■ TEXTO DA PÁGINA
========
QUESTÕES DE UMA HISTÓRIA EXEMPLAR
(Autoria: SÔNIA MOURA)
Toda cultura, vista aqui como interação do meio e representação simbólica deste, transparece por seus aspectos materiais e imateriais. A revelação de elementos e das manifestações de um determinado grupo, apresentada por formas dessemelhantes de ver e viver o mundo, pode parecer obscura para indivíduos de outros grupos os quais percebem o mundo por um prisma diferenciado.
Quando acontece a aproximação de elementos detentores de outros saberes, os diversos aspectos de uma cultura tentam-se revelar, pois as práticas culturais entronizadas por um determinado grupo, não perdem a possibilidade de alheamento, vindo ao encontro de novas leituras pela necessidade de sua manifestação.
========
■ TRECHOS DOS REGISTROS
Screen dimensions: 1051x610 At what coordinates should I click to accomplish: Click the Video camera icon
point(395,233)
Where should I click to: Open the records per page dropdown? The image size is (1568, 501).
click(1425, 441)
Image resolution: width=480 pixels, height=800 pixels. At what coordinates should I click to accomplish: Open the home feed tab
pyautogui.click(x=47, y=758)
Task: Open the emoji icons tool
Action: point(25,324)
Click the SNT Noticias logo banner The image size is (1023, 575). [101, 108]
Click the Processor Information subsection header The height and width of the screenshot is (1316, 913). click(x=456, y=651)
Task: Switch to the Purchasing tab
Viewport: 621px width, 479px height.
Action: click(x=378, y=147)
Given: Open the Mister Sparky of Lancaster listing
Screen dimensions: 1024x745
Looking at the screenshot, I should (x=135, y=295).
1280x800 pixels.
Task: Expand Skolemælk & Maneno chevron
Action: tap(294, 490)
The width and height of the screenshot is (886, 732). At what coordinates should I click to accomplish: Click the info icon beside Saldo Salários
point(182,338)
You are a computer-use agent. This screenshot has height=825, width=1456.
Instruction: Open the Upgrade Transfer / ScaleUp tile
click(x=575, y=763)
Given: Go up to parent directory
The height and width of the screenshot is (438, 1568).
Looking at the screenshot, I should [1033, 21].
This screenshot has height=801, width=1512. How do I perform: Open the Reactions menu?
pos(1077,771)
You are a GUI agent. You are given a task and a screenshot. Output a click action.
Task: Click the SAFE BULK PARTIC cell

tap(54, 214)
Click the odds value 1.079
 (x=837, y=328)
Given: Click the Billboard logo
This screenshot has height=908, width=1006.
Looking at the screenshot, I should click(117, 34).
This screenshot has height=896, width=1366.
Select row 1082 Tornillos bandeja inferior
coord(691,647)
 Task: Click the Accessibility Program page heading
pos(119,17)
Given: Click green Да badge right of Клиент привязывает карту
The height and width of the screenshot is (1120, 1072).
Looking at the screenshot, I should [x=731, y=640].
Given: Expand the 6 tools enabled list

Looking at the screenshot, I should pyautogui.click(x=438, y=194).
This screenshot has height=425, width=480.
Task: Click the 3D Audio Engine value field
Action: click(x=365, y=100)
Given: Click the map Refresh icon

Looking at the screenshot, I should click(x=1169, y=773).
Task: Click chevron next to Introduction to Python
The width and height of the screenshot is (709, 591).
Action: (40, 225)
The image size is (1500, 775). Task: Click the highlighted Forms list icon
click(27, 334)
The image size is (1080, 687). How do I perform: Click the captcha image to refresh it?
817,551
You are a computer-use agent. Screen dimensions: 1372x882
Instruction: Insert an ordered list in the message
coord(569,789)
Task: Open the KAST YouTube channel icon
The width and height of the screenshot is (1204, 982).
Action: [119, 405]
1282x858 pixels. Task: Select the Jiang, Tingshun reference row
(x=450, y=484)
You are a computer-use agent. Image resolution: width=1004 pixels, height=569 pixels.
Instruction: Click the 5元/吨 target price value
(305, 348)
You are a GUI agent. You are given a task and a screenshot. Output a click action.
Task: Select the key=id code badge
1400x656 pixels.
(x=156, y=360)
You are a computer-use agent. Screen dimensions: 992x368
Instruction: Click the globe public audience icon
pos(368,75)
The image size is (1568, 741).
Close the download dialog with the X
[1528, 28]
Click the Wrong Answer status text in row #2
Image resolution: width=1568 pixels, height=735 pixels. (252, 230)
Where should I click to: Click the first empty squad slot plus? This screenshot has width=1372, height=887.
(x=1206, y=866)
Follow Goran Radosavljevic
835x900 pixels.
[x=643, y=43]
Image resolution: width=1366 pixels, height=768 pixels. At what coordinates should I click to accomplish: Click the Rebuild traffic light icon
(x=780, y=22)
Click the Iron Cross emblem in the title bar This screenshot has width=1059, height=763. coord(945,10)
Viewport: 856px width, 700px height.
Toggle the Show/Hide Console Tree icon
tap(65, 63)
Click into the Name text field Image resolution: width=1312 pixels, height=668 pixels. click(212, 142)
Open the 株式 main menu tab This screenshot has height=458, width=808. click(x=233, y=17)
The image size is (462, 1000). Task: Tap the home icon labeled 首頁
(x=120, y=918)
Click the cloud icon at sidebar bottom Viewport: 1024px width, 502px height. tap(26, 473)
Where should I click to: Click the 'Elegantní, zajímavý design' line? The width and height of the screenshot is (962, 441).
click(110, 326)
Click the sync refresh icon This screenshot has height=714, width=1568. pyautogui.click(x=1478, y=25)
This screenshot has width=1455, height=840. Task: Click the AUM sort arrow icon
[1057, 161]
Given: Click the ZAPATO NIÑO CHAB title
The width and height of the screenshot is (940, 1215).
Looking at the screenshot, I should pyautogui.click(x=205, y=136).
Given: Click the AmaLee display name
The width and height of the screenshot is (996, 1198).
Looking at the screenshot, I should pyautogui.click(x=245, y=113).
========
■ TAREFA PROPOSTA
Transcreva do texto da página o trecho entre "Toda cultura, vista" e "de sua manifestação.", inclusive. Os registros vêm de uma fonte diferente da do texto da página.

■ EXERCÍCIO RESOLVIDO
Toda cultura, vista aqui como interação do meio e representação simbólica deste, transparece por seus aspectos materiais e imateriais. A revelação de elementos e das manifestações de um determinado grupo, apresentada por formas dessemelhantes de ver e viver o mundo, pode parecer obscura para indivíduos de outros grupos os quais percebem o mundo por um prisma diferenciado.
Quando acontece a aproximação de elementos detentores de outros saberes, os diversos aspectos de uma cultura tentam-se revelar, pois as práticas culturais entronizadas por um determinado grupo, não perdem a possibilidade de alheamento, vindo ao encontro de novas leituras pela necessidade de sua manifestação.